§ **GESTELLTE AUFGABE**
Bearbeiten Sie die folgenden Einträge, indem Sie jedes Vorkommen von "GUI agent" durch "interface agent" ersetzen. Geben Sie alle Zeilen sonst unverändert wieder.

§ **ZU BEARBEITENDE DATEN**
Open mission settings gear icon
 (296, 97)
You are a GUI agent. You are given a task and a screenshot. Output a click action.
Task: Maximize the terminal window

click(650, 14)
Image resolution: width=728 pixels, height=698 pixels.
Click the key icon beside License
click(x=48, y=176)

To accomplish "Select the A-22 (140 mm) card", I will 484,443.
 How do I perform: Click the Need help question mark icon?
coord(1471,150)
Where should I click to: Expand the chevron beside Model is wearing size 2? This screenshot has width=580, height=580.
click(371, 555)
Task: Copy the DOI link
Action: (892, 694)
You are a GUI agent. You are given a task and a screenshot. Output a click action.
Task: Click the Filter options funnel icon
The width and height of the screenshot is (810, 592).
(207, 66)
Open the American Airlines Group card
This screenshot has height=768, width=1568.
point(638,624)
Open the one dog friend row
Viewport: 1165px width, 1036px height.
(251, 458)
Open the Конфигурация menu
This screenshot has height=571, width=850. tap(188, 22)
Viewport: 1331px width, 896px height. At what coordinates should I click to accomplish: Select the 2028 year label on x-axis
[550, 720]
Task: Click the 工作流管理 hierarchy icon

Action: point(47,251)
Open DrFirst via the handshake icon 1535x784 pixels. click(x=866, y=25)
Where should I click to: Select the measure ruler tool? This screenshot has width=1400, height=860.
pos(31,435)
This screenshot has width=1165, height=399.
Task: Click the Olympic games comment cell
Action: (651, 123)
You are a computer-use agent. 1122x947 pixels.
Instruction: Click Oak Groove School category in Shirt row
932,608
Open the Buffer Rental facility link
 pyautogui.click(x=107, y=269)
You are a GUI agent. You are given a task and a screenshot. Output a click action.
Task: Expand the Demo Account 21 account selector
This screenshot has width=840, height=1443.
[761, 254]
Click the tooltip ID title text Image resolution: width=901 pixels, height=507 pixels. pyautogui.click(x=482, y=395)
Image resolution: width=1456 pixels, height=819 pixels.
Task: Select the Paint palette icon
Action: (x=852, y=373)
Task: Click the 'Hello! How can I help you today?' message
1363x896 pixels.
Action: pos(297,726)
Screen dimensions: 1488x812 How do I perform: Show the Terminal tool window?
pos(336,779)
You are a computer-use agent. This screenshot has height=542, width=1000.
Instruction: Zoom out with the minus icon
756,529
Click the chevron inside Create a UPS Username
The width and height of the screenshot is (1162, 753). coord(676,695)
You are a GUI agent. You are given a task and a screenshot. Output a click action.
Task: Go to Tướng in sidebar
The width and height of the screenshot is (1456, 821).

§ **ANTWORT ZUR AUFGABE**
Open mission settings gear icon
 (296, 97)
You are a interface agent. You are given a task and a screenshot. Output a click action.
Task: Maximize the terminal window

click(650, 14)
Image resolution: width=728 pixels, height=698 pixels.
Click the key icon beside License
click(x=48, y=176)

To accomplish "Select the A-22 (140 mm) card", I will 484,443.
 How do I perform: Click the Need help question mark icon?
coord(1471,150)
Where should I click to: Expand the chevron beside Model is wearing size 2? This screenshot has width=580, height=580.
click(371, 555)
Task: Copy the DOI link
Action: (892, 694)
You are a interface agent. You are given a task and a screenshot. Output a click action.
Task: Click the Filter options funnel icon
The width and height of the screenshot is (810, 592).
(207, 66)
Open the American Airlines Group card
This screenshot has height=768, width=1568.
point(638,624)
Open the one dog friend row
Viewport: 1165px width, 1036px height.
(251, 458)
Open the Конфигурация menu
This screenshot has height=571, width=850. tap(188, 22)
Viewport: 1331px width, 896px height. At what coordinates should I click to accomplish: Select the 2028 year label on x-axis
[550, 720]
Task: Click the 工作流管理 hierarchy icon

Action: point(47,251)
Open DrFirst via the handshake icon 1535x784 pixels. click(x=866, y=25)
Where should I click to: Select the measure ruler tool? This screenshot has width=1400, height=860.
pos(31,435)
This screenshot has width=1165, height=399.
Task: Click the Olympic games comment cell
Action: (651, 123)
You are a computer-use agent. 1122x947 pixels.
Instruction: Click Oak Groove School category in Shirt row
932,608
Open the Buffer Rental facility link
 pyautogui.click(x=107, y=269)
You are a interface agent. You are given a task and a screenshot. Output a click action.
Task: Expand the Demo Account 21 account selector
This screenshot has width=840, height=1443.
[761, 254]
Click the tooltip ID title text Image resolution: width=901 pixels, height=507 pixels. pyautogui.click(x=482, y=395)
Image resolution: width=1456 pixels, height=819 pixels.
Task: Select the Paint palette icon
Action: (x=852, y=373)
Task: Click the 'Hello! How can I help you today?' message
1363x896 pixels.
Action: pos(297,726)
Screen dimensions: 1488x812 How do I perform: Show the Terminal tool window?
pos(336,779)
You are a computer-use agent. This screenshot has height=542, width=1000.
Instruction: Zoom out with the minus icon
756,529
Click the chevron inside Create a UPS Username
The width and height of the screenshot is (1162, 753). coord(676,695)
You are a interface agent. You are given a task and a screenshot. Output a click action.
Task: Go to Tướng in sidebar
The width and height of the screenshot is (1456, 821).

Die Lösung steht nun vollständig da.